What to include in a life partnership agreement

Legal Matters

 The agreement provides for what happens if the relationship ends and can protect a woman's home, her children and her money.

1. Your Home

a. Is it jointly or solely owned?  If it is co-owned, then nothing happens on termination of the relationship: each party retains his or her share;
 
b. If only one party owns it, provide for whether or not the owner must reimburse the non-owner for improvements done to the property at his or her expense. These must be recorded and vouched;
 
c.  If the common home is leased, the contract should provide for what happens after termination of the relationship: who must leave? Presumably, the person that stays must pay the rent for the unexpired portion of the lease? Will the landlord release the other party if they both signed the lease?
 
2. Your Movables

 a. Set out who brought what items into the life partnership (in an annexure) and how these household goods should be allocated on termination.
 
b. Provide the basis for acquiring assets during the relationship and how to share the spoils after the event.
 
3.  Your Financial Matters

Regulate who contributes to running expenses, the purchase of household necessary use, groceries, etc. Do you open a joint account for that purpose?  What happens to debt, cars, etc, if the relationship ends?
 
4. Children

 Do you have or intend to have children?
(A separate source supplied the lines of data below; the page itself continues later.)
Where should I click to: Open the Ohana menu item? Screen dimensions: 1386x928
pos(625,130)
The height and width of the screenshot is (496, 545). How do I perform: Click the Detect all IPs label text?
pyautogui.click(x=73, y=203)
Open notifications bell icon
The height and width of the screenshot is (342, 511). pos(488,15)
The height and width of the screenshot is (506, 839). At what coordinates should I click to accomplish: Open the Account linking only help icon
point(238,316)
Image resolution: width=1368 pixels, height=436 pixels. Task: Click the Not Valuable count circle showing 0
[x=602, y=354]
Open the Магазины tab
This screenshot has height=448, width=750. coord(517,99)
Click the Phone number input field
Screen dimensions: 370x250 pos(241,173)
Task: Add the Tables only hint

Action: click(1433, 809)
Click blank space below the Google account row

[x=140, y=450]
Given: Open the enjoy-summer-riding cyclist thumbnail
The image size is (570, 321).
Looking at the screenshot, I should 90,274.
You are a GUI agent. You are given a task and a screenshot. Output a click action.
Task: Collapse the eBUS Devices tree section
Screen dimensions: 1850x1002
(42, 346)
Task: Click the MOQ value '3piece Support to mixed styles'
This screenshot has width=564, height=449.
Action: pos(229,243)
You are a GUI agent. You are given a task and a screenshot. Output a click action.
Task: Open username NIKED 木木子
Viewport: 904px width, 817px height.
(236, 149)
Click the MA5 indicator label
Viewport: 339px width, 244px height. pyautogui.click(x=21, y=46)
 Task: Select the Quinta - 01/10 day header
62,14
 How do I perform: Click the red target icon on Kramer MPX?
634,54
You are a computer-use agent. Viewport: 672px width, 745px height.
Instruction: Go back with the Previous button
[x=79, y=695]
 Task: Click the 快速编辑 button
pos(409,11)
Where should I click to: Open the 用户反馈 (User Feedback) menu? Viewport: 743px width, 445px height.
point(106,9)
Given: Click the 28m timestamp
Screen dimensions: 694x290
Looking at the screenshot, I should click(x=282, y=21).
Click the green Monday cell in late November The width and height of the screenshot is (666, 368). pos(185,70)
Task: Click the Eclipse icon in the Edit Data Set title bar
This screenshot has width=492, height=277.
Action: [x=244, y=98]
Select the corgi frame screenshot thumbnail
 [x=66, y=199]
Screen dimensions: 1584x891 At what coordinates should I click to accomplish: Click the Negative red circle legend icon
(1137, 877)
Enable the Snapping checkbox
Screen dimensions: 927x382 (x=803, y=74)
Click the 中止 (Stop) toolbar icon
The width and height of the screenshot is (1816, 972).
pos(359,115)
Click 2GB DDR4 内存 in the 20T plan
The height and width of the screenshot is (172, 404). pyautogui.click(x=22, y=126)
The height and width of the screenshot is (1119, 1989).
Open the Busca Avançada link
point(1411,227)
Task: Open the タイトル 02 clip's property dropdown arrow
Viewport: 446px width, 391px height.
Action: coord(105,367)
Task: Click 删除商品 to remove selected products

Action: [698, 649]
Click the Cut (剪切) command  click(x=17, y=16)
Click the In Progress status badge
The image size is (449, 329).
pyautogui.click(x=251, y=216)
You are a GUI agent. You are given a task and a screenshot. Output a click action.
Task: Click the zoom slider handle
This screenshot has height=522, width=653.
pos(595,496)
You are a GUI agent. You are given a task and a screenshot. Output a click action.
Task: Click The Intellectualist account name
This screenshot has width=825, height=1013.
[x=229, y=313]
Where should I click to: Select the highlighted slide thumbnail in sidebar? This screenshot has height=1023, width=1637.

Must one life partner support the other party during the relationship if such a partner is unemployed or staying home to care for small children born from the relationship?
 
5. Maintenance

If applicable, provide for rehabilitative maintenance for the stay-at-home partner (to equip him or her to acquire marketable skills or become self-supporting).
 
6. Sundry

 How should you deal with personal property, gifts, donations, credit agreements,  ownership or provision of motor cars, debts (credit cards, etc), life insurance by parties for each other, pensions, wills.
 
7. Termination

Provide for death, marriage of parties to each other, or going your separate ways.